Respect All Over the World
As a result of his success, Charles Marion Russell was recognized all over the globe.
*Over one hundred thousand dollars was made through the sale of four paintings by Russell.
The price tag for “Water Girl (No. 1)” was $220,000.
Blood Chief* made $200,000 in revenue.
The price tag on the “Portrait of Indian” was a cool $150,000.
His 1918 work Piegans brought about $5.6 million at auction.
The National Cowboy & Western Heritage Museum recognized him as a Great Westerner and enshrined him in their Hall of Great Westerners in 1955.
Traditional Stetson Caps are Famous All Over the World
John Batterson Stetson, an American hatter who created the iconic cowboy hat in 1865 during the height of the Gold Rush, lived from May 5, 1830, to February 18, 1906.
The Stetson is the most recognizable hat in the world, and it has come to represent the cowboy way of life.
Much like baseball, apple pie, and the Fourth of July, it has become an American icon.
John B. Stetson Company, of which Stetson was a part, had its name imprinted in gold on every hatband, and the hat quickly became a Western icon.
In the year 1900, he had the greatest hat factory in the world, all thanks to the five dollars he made from the sale of his first hat.
Stetson, John B.
John B. Stetson, the eighth of a total of 12, entered this world in New Jersey.
John Stetson apprenticed under his hatter father, Stephen, until the latter’s death from disease.
In 1859, he quit his job as a hatmaker in the hopes of curing his TB in a healthier, more natural setting in the American West.
Pike’s Peak, Colorado was the site of one of the largest gold rushes in North American history, and he worked there at that time.
Stetson met drovers, bullwhackers, and cowboys during his time in the West and noticed that many of them wore inadequate headwear such as flea-infested coonskin caps, sea captain’s hats, straw hats, and wool derbies.

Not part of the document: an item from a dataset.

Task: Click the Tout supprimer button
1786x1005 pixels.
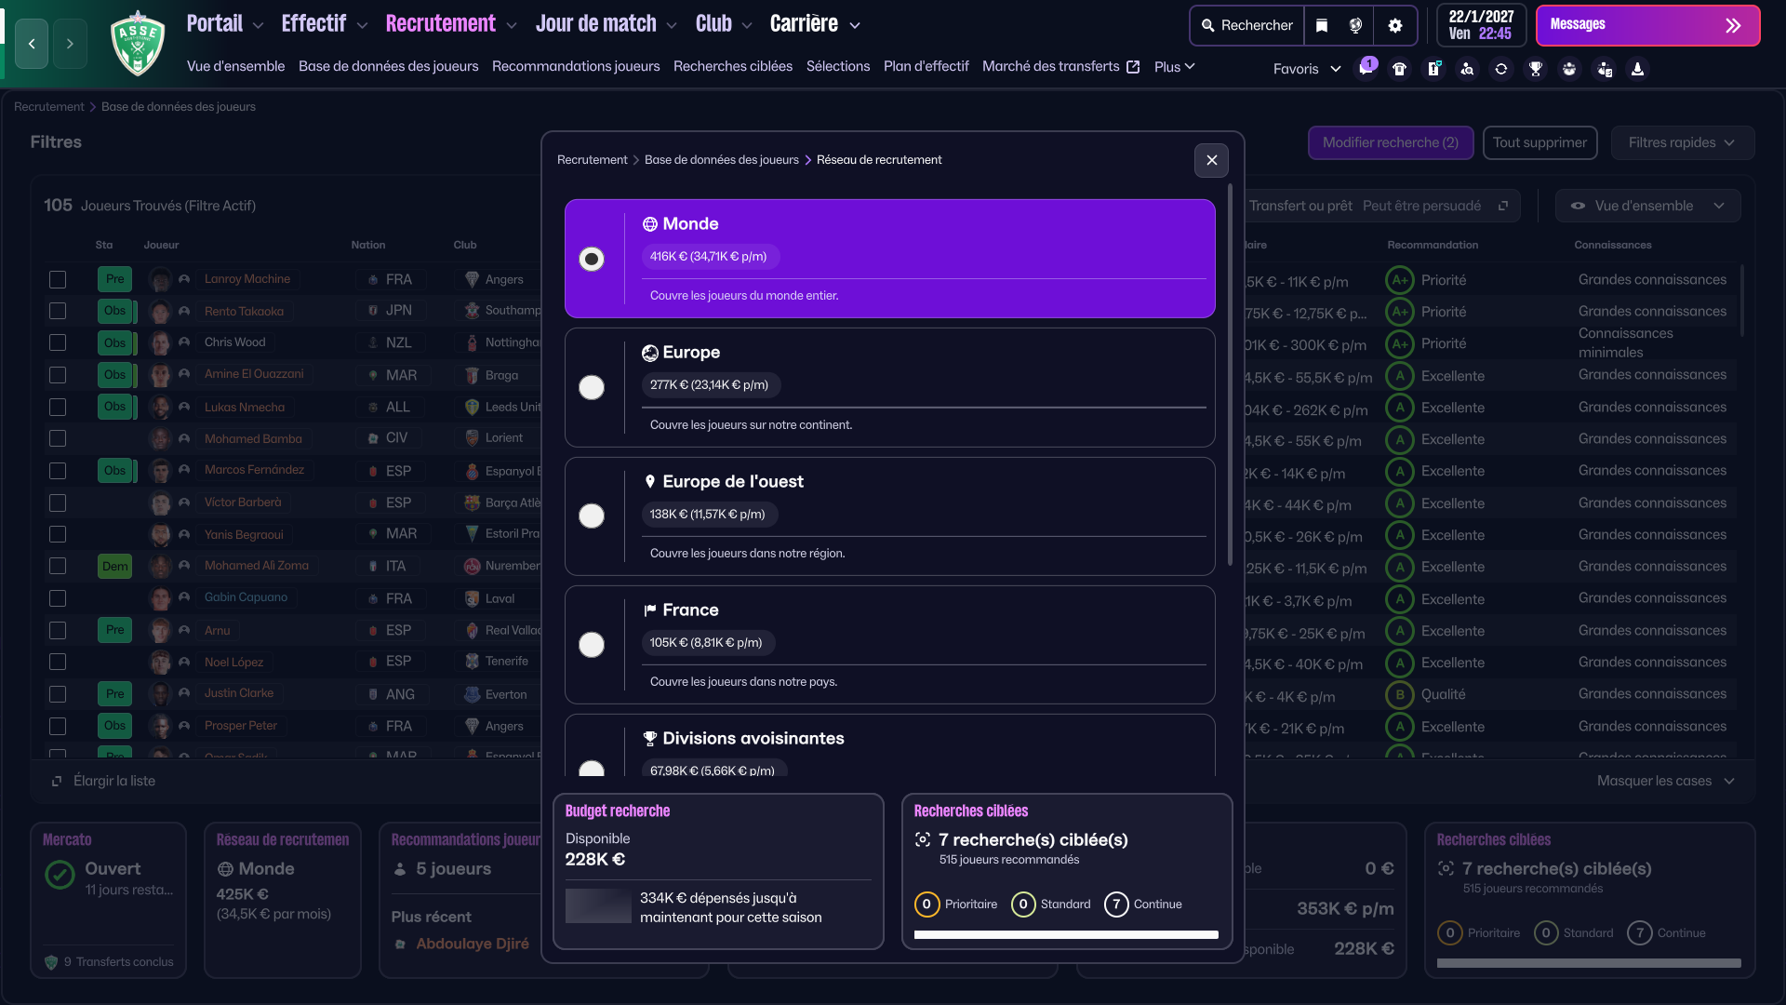Action: [1539, 142]
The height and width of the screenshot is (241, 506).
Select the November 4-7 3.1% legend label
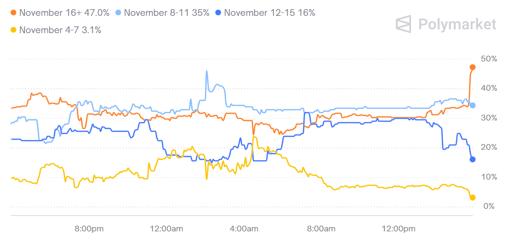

He believed that the harsh conditions of the West called for an all-weather hat, so he created one out of waterproof felt with a broad brim and a four-inch crown, and a basic strap band.
“Big Man on the Grass”
For the needs of the American West, Stetson returned to Philadelphia in 1865 and established the John B. Stetson Company, a manufacturer of hats modeled after those worn by the Vaqueros (cowboys) of Northern Mexico.
As a sign of power and sophistication, he mass-produced the “Boss of the Plains” hat.
The wide brim offered relief from the scorching rays of the sun.
You could give a horse a drink with the crown.
The wearer might use the brim as a cup.
It was possible to direct cows in a particular direction by using the hat.
More than that, it could be used as kindling for a fire.
Notable Individuals Who Rocked a Stetson
Stetsons were often worn by famous figures from the American West, including Buffalo Bill Cody, Calamity Jane, and Annie Oakley.
Tom Mix, Will Rogers, Roy Rogers, the Lone Ranger, and John Wayne were just a few of the legendary cowboy performers that played the part.
Both Theodore Roosevelt and Ronald Reagan wore Stetsons throughout their terms as president.
The National Park Service, the U.S. Cavalry, and the Texas Rangers all used hats created by this business.